Supposé détournement de fonds à l’EPST : le procès renvoyé au 9 mars




Supposé détournement de fonds à l’EPST : le procès renvoyé au 9 mars






Le procès en rapport avec le supposé détournement des fonds alloués à la gratuité de l'enseignement de base s'est ouvert ce vendredi 05 mars à la prison centrale de Makala. Michel Djamba Kaombe, inspecteur général de l’EPST et Delon Kampay, directeur national du service de contrôle et de paie des enseignants (SECOPE) comparaissaient devant la Cour d'appel de Kinshasa/Gombe siégeant en audience foraine. L'audience du vendredi 5 mars était consacrée à l'instruction de la cause.

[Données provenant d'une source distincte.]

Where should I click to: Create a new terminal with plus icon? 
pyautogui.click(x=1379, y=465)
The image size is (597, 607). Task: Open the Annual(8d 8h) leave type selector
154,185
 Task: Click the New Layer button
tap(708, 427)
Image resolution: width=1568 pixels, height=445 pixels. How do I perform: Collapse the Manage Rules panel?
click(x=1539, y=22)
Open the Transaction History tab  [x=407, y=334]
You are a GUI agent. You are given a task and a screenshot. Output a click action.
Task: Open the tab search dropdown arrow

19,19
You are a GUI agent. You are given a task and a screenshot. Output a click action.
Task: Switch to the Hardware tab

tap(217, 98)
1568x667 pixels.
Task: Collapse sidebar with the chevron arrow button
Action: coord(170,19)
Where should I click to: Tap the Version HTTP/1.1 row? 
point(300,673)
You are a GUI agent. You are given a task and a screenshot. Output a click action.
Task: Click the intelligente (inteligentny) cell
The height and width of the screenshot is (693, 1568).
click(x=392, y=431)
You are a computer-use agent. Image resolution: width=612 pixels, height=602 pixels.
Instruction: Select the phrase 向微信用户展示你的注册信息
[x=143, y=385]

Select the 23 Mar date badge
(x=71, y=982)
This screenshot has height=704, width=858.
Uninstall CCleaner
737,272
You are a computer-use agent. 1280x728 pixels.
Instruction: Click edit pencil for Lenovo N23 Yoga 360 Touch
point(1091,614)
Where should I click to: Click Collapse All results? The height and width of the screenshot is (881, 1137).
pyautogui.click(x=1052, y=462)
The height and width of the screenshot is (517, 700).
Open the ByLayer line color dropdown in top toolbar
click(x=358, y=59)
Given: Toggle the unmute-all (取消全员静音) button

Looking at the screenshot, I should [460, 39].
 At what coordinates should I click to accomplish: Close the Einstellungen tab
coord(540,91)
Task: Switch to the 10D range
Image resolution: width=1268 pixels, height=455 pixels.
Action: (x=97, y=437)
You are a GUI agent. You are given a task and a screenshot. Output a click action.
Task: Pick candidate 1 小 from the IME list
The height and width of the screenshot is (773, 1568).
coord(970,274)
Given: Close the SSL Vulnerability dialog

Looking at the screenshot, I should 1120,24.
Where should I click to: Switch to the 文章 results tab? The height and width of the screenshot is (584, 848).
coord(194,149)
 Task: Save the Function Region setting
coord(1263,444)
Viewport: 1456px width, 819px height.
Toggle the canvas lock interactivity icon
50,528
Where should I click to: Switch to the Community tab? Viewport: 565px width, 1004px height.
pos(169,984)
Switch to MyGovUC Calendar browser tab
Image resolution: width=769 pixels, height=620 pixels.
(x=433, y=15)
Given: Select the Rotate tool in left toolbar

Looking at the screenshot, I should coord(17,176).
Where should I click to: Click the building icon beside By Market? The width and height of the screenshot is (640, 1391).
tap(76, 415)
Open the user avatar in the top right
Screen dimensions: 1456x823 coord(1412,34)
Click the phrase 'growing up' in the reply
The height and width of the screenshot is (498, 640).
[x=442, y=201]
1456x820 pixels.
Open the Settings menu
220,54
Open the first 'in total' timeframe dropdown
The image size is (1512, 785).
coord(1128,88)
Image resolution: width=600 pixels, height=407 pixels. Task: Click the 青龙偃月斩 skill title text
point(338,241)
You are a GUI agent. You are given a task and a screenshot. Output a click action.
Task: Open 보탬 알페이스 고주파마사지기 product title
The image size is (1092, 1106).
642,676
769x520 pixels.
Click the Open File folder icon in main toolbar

Michel Djamba Kaombe fait face à trois chefs d'accusation. Le premier est le fait d'avoir, étant inspecteur général de l'EPST, détourné, au préjudice du trésor public, une somme globale de 560 millions 40 mille FC, destinés à la fourniture des biens et services qui se trouvent entre ses mains, en vertu de sa charge ; le deuxième chef d'accusation, c'est le fait d'avoir, dans les mêmes circonstances de lieu que ci-dessus, le 06 juin 2019, étant inspecteur général de l'EPST, détourné, au préjudice du trésor public, une somme globale de 348 658 350 FC, somme destinée à la charge des fournitures de bureaux de l'inspection générale de l'EPST qui se trouvait entre ses mains en vertu de sa charge. Il a produit des faux reçus pour justification ; le troisième chef d'accusation mis à sa charge est le fait d'avoir, toujours dans les mêmes circonstances de lieu, détourné, au préjudice du trésor public, une somme globale de 11 727 178 453 FC., somme retirée de manière irrégulière auprès du comptable public", a dit le procureur général.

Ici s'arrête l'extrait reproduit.